**INSTRUCTIONS FOR THE TASK**
Give back exactly the lines from the start of the entries below to the line holding "Appartement neuf Saint-Nicolas-de-Macherin", that line included, and leave every picture out.

-=-=-

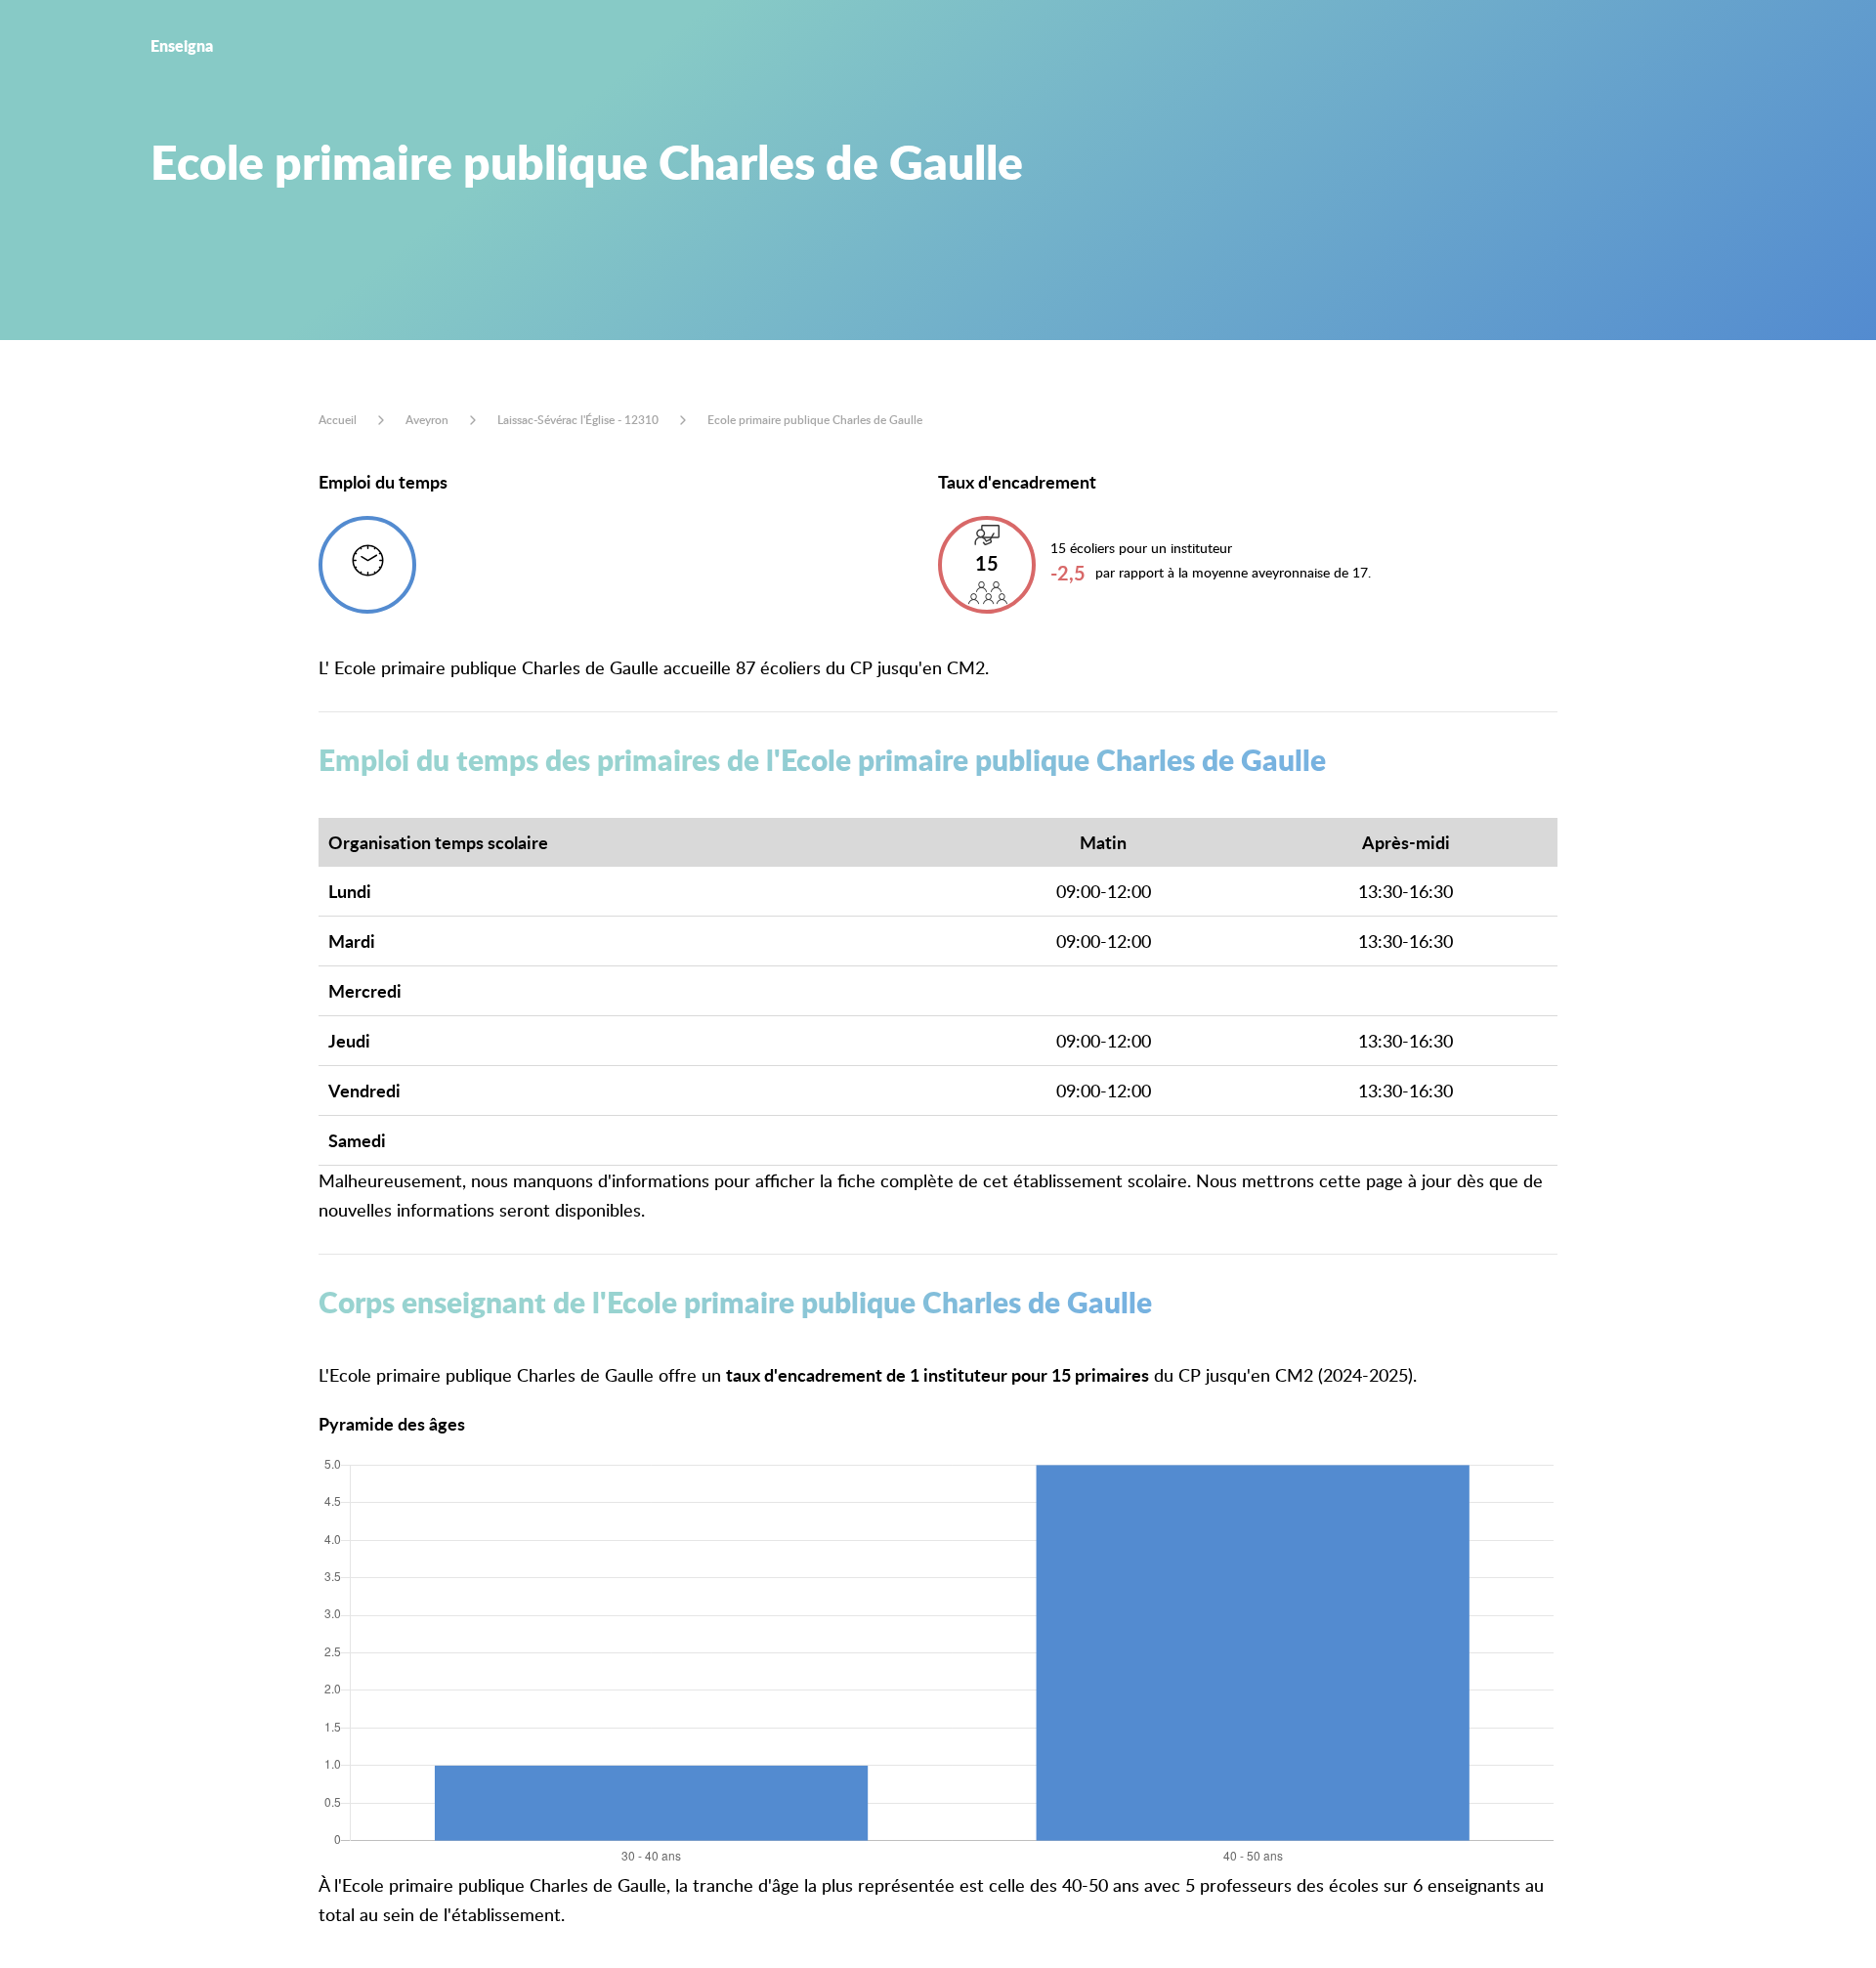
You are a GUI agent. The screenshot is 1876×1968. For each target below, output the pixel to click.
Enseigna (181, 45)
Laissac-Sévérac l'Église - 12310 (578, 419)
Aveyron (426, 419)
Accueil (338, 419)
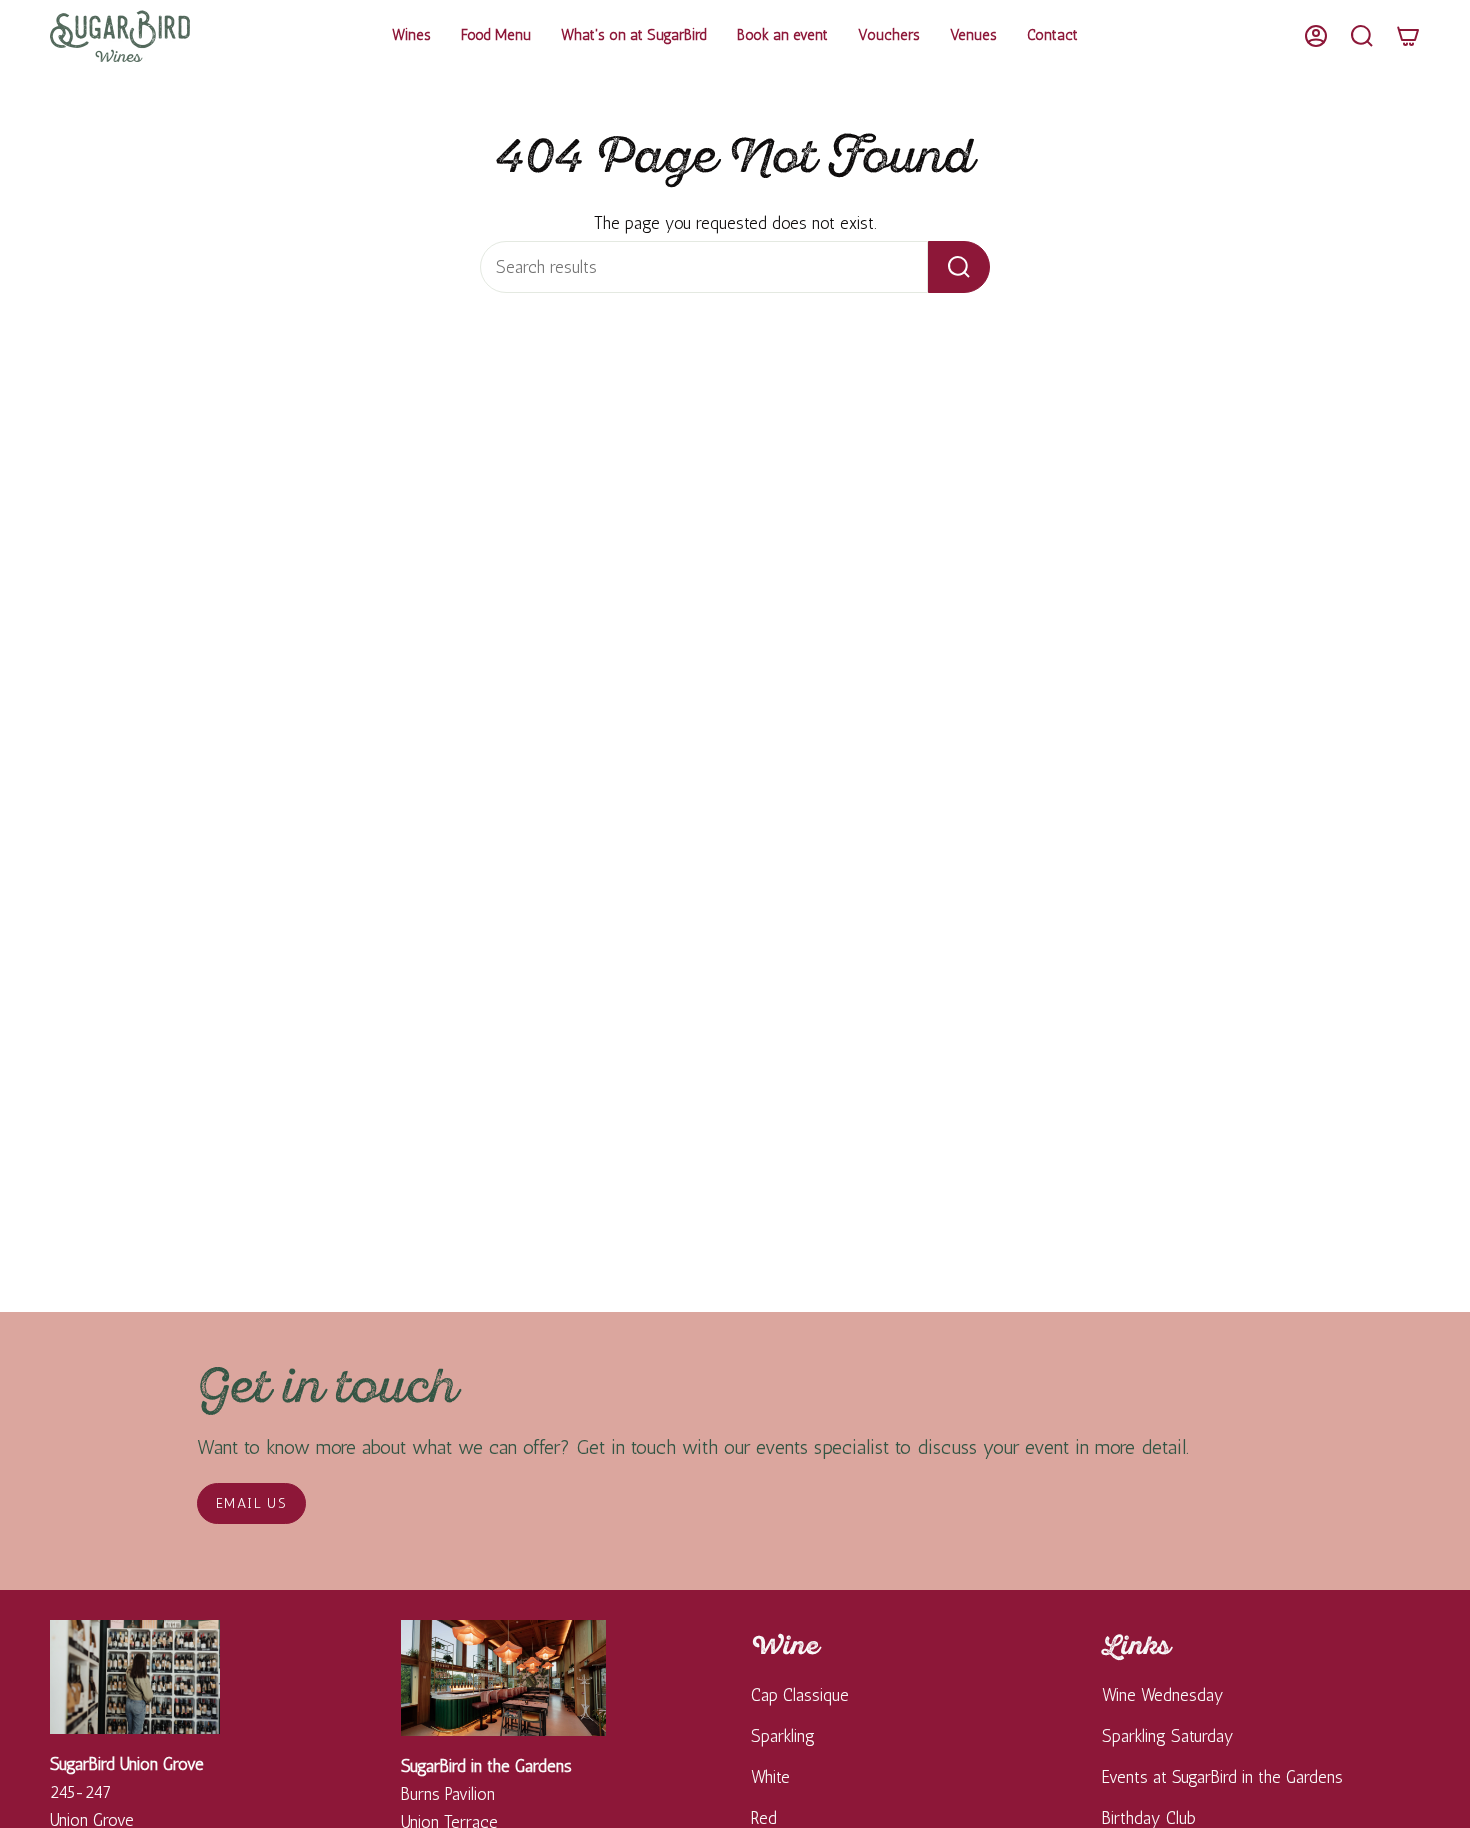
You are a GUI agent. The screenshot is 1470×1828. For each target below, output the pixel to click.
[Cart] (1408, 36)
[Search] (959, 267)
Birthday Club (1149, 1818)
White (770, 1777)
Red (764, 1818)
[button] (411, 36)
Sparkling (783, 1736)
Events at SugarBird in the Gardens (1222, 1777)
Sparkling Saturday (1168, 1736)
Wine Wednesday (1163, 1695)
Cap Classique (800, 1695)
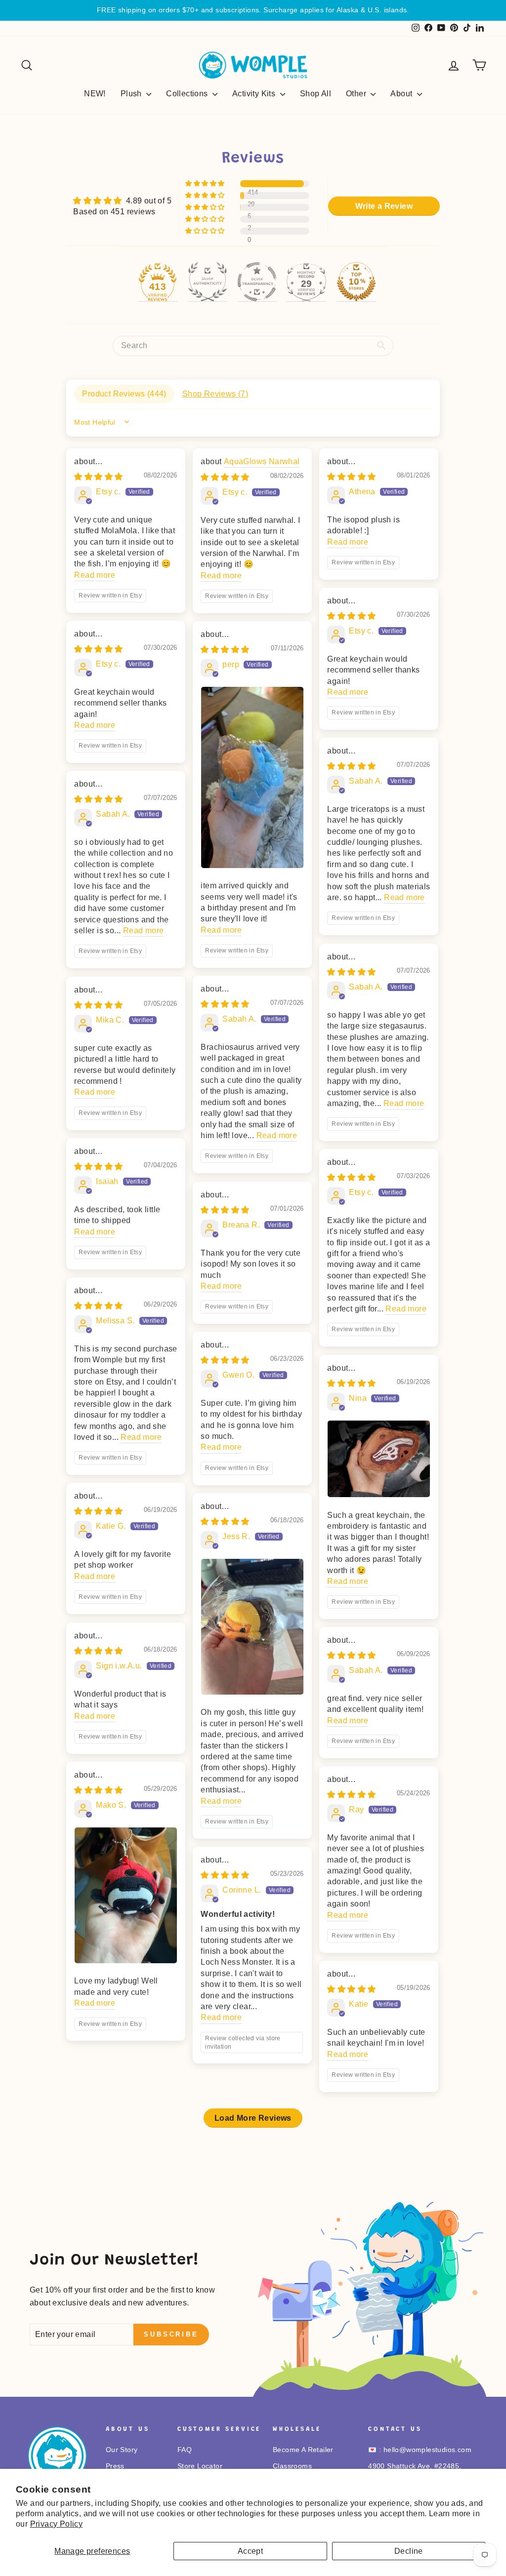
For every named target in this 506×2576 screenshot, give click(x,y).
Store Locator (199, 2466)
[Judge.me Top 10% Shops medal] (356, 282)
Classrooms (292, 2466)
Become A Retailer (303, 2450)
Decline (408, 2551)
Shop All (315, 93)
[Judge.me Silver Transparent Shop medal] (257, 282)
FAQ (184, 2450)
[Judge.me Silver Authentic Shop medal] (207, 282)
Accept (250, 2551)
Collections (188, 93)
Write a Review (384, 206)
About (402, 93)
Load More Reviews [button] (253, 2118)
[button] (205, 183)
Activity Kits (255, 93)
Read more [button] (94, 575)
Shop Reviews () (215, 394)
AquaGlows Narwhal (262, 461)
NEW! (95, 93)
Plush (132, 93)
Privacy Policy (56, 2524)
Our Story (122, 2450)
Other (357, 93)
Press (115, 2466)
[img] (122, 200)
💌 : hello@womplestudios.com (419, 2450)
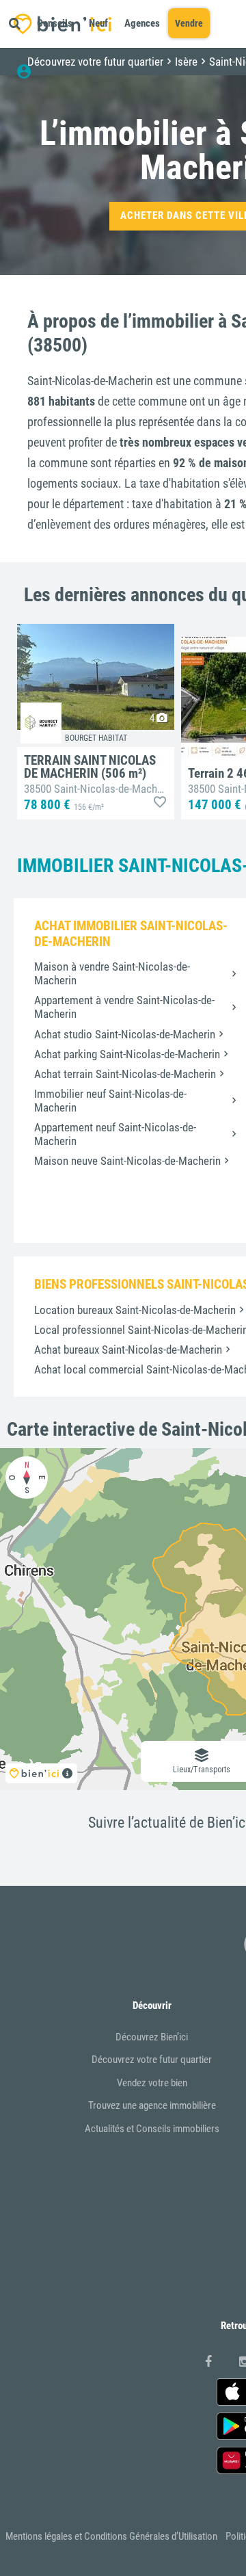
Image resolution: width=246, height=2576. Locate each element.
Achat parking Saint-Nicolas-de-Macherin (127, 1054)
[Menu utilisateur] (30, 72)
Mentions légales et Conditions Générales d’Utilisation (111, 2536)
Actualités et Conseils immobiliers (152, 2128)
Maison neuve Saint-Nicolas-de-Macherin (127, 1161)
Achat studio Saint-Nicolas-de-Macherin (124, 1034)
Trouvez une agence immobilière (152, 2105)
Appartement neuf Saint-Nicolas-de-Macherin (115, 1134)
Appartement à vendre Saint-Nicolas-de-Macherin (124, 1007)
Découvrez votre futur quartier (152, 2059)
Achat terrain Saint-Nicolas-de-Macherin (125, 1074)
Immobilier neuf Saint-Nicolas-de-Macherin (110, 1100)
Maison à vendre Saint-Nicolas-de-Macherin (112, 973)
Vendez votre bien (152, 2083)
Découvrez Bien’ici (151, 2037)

-=-=-

**RESULT BELOW**
You are a GUI agent. The screenshot is 1876×1968. For each target below, output the pixel to click.
Enseigna (181, 45)
Laissac-Sévérac l'Église - 12310 (578, 419)
Aveyron (426, 419)
Accueil (338, 419)
You are a GUI agent. The screenshot is 1470×1828. For each target below, output the pixel to click.
[Cart] (1408, 36)
[Search] (959, 267)
Birthday Club (1149, 1818)
White (770, 1777)
Red (764, 1818)
[button] (411, 36)
Sparkling (783, 1736)
Events at SugarBird in the Gardens (1222, 1777)
Sparkling Saturday (1168, 1736)
Wine Wednesday (1163, 1695)
Cap Classique (800, 1695)
For every named target in this 506×2576 screenshot, give click(x,y).
Store Locator (199, 2466)
[Judge.me Top 10% Shops medal] (356, 282)
Classrooms (292, 2466)
Become A Retailer (303, 2450)
Decline (408, 2551)
Shop All (315, 93)
[Judge.me Silver Transparent Shop medal] (257, 282)
FAQ (184, 2450)
[Judge.me Silver Authentic Shop medal] (207, 282)
Accept (250, 2551)
Collections (188, 93)
Write a Review (384, 206)
About (402, 93)
Load More Reviews [button] (253, 2118)
[button] (205, 183)
Activity Kits (255, 93)
Read more [button] (94, 575)
Shop Reviews () (215, 394)
AquaGlows Narwhal (262, 461)
NEW! (95, 93)
Plush (132, 93)
Privacy Policy (56, 2524)
Our Story (122, 2450)
Other (357, 93)
Press (115, 2466)
[img] (122, 200)
💌 : hello@womplestudios.com (419, 2450)
Image resolution: width=246, height=2576. Locate each element.
Achat parking Saint-Nicolas-de-Macherin (127, 1054)
[Menu utilisateur] (30, 72)
Mentions légales et Conditions Générales d’Utilisation (111, 2536)
Actualités et Conseils immobiliers (152, 2128)
Maison neuve Saint-Nicolas-de-Macherin (127, 1161)
Achat studio Saint-Nicolas-de-Macherin (124, 1034)
Trouvez une agence immobilière (152, 2105)
Appartement neuf Saint-Nicolas-de-Macherin (115, 1134)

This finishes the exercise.